__TAREA PLANTEADA 1__
Devuelve sin ningún cambio el fragmento del texto sobre el Mallorca que comienza en "Solo sabía que" y acaba en "aquel partido inolvidable.".
__TAREA PLANTEADA 2__
Según el texto sobre el Mallorca, ¿a qué edad se hizo del Mallorca quien lo narra?
__TAREA PLANTEADA 3__
Escribe lo que sigue en el texto sobre el Mallorca a partir de su última oración.

__TEXTO__
▬▬▬
-‘¿Naciste
allí?’
Es la pregunta que me hacen siempre
cuando le digo a alguien que soy del Mallorca. Cuando les digo que no me une
ningún vínculo familiar a la isla, su perplejidad va acompañada siempre de la
misma cuestión:
-‘¿Y por qué eres del Mallorca?’
Toca entonces una larga explicación
para justificar por qué me hice de un equipo tan modesto y lejano a Madrid, la
ciudad sonde nací y he vivido toda mi vida.
El caso es que no es fácil explicar
por qué me hice del Mallorca con ocho años. Hasta entonces, había sentido
simpatía por equipos cuyas camisetas me gustaban más (el Elche y la Real
Sociedad), pero aún no había decidido cuál iba a ser el equipo de mis amores.
Solo sabía que el Real Madrid no iba a ser ese equipo, para disgusto de mi
padre, que tuvo que soportar durante años el anti-madridismo de un mocoso, que
celebró cada uno de los cinco goles que el A.C. Milán le endosó al Real Madrid
en aquel partido inolvidable.
▬▬▬
__DATOS PROPORCIONADOS__
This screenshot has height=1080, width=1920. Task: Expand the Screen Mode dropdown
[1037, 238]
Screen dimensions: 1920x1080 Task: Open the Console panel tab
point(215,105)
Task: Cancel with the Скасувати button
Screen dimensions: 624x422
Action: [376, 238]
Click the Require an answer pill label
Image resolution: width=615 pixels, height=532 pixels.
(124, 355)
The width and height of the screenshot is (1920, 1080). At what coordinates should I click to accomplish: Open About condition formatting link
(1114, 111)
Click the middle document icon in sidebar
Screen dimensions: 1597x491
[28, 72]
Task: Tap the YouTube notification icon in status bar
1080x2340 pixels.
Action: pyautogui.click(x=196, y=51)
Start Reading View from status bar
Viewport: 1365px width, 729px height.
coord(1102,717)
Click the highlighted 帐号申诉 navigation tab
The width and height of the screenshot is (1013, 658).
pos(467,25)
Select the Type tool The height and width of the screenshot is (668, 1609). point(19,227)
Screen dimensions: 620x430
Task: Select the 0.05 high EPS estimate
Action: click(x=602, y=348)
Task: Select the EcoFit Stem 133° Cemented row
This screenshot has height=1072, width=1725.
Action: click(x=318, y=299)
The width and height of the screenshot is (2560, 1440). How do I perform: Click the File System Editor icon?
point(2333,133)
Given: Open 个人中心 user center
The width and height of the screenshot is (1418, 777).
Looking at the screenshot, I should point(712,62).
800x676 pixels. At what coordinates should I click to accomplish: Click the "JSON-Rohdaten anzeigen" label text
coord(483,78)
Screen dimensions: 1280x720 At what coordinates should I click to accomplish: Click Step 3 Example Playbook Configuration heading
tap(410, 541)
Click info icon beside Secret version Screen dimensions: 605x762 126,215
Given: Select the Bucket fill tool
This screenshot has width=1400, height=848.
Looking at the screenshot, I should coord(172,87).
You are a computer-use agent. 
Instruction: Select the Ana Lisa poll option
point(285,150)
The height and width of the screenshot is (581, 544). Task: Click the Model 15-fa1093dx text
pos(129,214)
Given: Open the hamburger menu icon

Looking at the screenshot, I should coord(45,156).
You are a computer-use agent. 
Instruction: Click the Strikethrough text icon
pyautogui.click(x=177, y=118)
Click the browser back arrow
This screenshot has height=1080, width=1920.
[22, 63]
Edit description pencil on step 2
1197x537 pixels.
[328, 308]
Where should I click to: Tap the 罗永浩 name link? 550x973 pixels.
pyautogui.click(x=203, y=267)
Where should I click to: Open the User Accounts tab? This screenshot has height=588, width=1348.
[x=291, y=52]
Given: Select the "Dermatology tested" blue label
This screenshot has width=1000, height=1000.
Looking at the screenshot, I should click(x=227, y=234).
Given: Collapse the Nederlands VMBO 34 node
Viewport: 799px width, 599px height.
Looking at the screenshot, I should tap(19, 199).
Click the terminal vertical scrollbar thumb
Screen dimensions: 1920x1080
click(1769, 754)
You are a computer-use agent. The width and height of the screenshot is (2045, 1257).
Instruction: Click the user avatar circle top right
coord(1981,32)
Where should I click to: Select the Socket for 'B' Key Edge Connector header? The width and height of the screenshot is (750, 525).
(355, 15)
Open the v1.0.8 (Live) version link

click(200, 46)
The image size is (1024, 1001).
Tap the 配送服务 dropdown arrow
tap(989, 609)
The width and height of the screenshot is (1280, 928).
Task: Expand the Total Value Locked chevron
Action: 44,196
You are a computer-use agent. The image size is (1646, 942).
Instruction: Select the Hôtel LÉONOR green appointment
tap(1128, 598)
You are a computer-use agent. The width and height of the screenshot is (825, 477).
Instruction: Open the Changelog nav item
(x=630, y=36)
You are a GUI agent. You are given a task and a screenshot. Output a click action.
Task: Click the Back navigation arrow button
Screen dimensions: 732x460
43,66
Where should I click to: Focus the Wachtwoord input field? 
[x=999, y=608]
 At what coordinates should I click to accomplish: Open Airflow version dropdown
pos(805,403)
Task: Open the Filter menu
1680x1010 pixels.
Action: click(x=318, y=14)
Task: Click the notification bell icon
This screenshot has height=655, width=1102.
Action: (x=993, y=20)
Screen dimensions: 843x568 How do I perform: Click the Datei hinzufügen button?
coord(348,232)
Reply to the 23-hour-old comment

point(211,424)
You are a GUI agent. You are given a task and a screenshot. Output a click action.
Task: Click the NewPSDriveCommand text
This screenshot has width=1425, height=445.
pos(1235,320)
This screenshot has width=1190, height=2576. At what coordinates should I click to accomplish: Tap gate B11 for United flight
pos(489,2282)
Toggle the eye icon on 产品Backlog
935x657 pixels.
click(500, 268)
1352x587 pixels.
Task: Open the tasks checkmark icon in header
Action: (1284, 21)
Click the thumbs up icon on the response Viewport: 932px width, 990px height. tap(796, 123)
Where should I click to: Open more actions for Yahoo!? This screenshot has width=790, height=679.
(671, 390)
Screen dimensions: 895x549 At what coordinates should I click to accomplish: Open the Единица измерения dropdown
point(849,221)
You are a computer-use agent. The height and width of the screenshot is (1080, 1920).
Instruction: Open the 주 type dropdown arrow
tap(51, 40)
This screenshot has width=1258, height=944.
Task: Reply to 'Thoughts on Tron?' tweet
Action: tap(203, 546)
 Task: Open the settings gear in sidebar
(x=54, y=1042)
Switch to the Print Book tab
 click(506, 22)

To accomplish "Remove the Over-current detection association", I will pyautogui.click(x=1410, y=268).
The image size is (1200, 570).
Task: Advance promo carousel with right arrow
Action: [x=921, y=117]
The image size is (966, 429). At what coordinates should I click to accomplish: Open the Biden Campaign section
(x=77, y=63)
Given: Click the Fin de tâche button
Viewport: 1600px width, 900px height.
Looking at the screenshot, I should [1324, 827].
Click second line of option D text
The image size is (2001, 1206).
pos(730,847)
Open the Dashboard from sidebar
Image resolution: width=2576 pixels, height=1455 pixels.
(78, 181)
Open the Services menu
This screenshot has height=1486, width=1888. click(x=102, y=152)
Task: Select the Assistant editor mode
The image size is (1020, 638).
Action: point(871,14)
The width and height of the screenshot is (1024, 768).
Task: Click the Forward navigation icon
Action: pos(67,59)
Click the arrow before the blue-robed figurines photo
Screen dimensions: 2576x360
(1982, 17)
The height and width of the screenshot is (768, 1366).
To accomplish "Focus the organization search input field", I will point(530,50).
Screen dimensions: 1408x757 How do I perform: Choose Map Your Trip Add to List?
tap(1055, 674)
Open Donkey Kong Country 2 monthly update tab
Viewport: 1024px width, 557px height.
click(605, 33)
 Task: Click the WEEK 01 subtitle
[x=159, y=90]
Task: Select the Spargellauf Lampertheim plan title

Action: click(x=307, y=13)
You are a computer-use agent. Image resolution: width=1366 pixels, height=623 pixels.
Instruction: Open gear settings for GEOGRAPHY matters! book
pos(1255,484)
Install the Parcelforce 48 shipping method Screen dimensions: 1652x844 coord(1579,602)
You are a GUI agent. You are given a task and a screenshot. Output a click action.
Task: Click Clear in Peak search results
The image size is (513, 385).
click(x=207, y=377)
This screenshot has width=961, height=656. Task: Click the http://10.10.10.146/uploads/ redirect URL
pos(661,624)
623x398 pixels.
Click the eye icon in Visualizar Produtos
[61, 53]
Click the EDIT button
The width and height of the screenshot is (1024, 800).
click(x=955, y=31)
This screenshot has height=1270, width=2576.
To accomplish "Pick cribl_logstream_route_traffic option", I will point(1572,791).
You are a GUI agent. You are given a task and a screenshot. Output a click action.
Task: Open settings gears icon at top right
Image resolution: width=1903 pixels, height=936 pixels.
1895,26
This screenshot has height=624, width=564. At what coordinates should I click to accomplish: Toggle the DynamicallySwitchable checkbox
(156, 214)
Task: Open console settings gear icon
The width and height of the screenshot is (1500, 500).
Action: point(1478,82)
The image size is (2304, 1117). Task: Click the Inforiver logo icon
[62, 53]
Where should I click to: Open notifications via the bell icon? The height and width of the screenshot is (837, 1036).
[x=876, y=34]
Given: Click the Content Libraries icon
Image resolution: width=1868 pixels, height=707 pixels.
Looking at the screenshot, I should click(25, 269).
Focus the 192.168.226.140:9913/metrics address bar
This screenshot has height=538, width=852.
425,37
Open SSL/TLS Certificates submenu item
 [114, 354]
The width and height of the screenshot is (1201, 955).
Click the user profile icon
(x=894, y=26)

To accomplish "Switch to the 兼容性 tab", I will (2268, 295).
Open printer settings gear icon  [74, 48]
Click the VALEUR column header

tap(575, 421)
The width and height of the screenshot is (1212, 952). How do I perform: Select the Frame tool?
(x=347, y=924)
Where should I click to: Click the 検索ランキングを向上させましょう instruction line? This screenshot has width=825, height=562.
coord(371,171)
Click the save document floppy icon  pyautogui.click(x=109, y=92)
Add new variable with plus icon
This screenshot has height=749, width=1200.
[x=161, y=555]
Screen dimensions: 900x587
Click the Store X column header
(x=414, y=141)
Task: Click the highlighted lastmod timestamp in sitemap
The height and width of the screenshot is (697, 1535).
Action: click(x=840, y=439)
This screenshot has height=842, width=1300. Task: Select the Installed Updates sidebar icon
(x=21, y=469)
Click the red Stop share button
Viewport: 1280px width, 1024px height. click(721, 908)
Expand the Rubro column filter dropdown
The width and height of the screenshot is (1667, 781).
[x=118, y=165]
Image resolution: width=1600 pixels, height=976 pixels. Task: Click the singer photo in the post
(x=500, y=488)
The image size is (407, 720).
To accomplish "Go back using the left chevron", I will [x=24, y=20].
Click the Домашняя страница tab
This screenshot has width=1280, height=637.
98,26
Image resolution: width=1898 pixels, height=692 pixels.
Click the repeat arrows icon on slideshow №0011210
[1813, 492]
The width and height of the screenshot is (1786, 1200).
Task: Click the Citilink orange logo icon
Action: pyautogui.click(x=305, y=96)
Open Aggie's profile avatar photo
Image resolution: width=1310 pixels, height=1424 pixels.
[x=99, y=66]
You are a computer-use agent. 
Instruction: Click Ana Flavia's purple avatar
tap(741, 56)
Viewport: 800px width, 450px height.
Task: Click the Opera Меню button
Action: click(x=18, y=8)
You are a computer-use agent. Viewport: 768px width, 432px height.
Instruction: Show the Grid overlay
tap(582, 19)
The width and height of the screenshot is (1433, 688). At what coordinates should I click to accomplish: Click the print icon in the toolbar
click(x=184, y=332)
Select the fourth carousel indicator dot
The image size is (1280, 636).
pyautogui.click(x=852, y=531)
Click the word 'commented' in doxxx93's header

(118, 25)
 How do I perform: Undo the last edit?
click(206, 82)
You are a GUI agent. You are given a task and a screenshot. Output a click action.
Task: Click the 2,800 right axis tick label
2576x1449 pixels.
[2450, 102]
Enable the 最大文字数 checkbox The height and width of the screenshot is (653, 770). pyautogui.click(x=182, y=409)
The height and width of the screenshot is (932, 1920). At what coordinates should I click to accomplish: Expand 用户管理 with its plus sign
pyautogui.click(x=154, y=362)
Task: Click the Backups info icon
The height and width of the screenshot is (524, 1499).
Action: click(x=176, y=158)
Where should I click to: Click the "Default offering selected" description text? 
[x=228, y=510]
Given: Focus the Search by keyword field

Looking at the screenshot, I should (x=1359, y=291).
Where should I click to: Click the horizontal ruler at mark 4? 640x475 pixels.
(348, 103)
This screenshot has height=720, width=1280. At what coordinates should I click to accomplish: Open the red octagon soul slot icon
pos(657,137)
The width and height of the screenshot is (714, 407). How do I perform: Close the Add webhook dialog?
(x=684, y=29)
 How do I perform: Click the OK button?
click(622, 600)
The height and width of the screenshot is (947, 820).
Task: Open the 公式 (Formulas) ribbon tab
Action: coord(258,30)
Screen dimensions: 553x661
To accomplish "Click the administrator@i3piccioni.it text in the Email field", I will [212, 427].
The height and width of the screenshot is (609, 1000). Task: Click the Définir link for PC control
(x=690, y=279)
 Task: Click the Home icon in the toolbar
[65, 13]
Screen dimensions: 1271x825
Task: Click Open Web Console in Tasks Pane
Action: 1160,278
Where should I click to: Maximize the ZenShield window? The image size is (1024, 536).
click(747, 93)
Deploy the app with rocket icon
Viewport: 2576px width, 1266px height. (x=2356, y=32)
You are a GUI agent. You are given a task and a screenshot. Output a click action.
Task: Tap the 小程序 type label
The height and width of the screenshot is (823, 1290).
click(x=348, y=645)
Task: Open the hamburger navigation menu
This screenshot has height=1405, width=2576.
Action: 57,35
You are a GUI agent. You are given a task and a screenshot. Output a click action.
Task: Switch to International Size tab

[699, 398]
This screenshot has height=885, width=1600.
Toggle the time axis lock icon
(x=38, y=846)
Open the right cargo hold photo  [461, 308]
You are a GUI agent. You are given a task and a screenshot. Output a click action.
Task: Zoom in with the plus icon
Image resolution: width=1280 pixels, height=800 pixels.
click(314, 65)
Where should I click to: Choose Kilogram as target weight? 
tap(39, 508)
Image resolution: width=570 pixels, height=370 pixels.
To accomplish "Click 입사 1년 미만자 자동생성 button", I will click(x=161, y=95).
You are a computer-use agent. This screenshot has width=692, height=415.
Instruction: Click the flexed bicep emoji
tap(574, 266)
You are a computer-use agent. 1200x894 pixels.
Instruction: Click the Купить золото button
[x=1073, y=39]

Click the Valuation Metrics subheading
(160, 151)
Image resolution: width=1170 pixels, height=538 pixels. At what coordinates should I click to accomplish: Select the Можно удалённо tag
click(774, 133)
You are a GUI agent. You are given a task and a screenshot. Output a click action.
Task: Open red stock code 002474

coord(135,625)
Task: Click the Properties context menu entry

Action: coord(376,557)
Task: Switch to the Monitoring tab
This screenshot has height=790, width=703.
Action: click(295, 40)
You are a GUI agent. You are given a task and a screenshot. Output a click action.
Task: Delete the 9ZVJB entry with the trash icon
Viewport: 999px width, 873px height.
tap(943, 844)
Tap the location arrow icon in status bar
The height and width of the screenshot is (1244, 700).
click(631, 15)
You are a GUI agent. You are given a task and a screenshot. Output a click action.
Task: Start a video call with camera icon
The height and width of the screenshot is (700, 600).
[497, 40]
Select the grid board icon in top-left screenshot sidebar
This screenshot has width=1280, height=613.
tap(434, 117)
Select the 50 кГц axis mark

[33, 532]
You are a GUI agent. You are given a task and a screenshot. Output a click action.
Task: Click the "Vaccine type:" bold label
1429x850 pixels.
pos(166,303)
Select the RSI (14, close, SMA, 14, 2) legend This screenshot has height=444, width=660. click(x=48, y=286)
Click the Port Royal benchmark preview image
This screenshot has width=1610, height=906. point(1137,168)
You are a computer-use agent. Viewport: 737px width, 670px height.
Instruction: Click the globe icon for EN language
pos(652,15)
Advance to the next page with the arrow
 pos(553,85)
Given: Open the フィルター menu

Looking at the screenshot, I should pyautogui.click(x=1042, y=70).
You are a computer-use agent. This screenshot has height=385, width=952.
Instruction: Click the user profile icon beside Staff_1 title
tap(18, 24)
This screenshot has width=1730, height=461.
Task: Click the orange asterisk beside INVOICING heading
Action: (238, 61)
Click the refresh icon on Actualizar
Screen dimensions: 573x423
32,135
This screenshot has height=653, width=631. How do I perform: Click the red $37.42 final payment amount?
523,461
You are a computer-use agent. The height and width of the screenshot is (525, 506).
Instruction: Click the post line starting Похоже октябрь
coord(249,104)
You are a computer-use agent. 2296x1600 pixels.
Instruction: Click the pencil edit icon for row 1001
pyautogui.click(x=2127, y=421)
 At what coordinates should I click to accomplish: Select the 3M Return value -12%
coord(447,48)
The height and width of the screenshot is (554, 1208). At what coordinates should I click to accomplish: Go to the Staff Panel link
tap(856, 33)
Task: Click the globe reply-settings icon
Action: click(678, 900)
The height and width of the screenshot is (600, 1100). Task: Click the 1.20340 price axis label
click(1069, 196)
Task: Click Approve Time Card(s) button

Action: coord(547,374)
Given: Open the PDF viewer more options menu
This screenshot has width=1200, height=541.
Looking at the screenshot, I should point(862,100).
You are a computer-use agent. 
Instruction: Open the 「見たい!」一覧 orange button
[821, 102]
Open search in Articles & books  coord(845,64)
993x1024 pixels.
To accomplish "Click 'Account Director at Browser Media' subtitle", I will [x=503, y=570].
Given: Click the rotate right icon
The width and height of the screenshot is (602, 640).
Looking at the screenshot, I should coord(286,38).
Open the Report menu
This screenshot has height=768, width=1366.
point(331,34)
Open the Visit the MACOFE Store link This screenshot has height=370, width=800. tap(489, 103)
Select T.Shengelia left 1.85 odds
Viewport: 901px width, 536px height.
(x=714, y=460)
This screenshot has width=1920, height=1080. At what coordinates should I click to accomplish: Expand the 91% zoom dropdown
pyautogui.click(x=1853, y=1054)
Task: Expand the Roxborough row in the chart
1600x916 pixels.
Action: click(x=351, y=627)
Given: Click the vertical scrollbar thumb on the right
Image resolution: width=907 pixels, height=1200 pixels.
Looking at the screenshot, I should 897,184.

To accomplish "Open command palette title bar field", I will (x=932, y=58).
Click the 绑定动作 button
▬▬▬
__RESULTADO 1__
Solo sabía que el Real Madrid no iba a ser ese equipo, para disgusto de mi
padre, que tuvo que soportar durante años el anti-madridismo de un mocoso, que
celebró cada uno de los cinco goles que el A.C. Milán le endosó al Real Madrid
en aquel partido inolvidable.

__RESULTADO 2__
A los ocho años.

__RESULTADO 3__
Así llegué a la temporada 1986/87.
El R.C.D. Mallorca era el equipo revelación y los medios le prestaban más
atención de la habitual. Fue así como cayó en mis manos un Don Balón en el que
se entrevistaba a Magdaleno, el ‘pichichi’ del equipo. Con una melena de
cantante heavy, aquel tío tenía pinta de todo menos de deportista. Pero la
confirmación de mi idilio rojinegro, se produjo cuando leí que nuestro
goleador, la estrella del club, había tenido problemas legales a causa de
ciertas sustancias no del todo legales. No sé por qué, con solo ocho años, aquello
me impresionó tanto que me decidió a hacerme del equipo de aquel futbolista con
pintas de guitarrista de Leño, pero sospecho que debía ser un niño un poco
raro.
El resto del equipo estaba a la
altura de aquél delantero con melena ‘ramoniana’; Ezaki Badou, Chano, Hassan,
Trobbiani, Orejuela, etc., parecían más el reparto de una película de Eloy de
la Iglesia, que un equipo de fútbol. Pero ese año el Mallorca acabó la
temporada en sexto puesto. Era el mayor hito de un club realmente modesto.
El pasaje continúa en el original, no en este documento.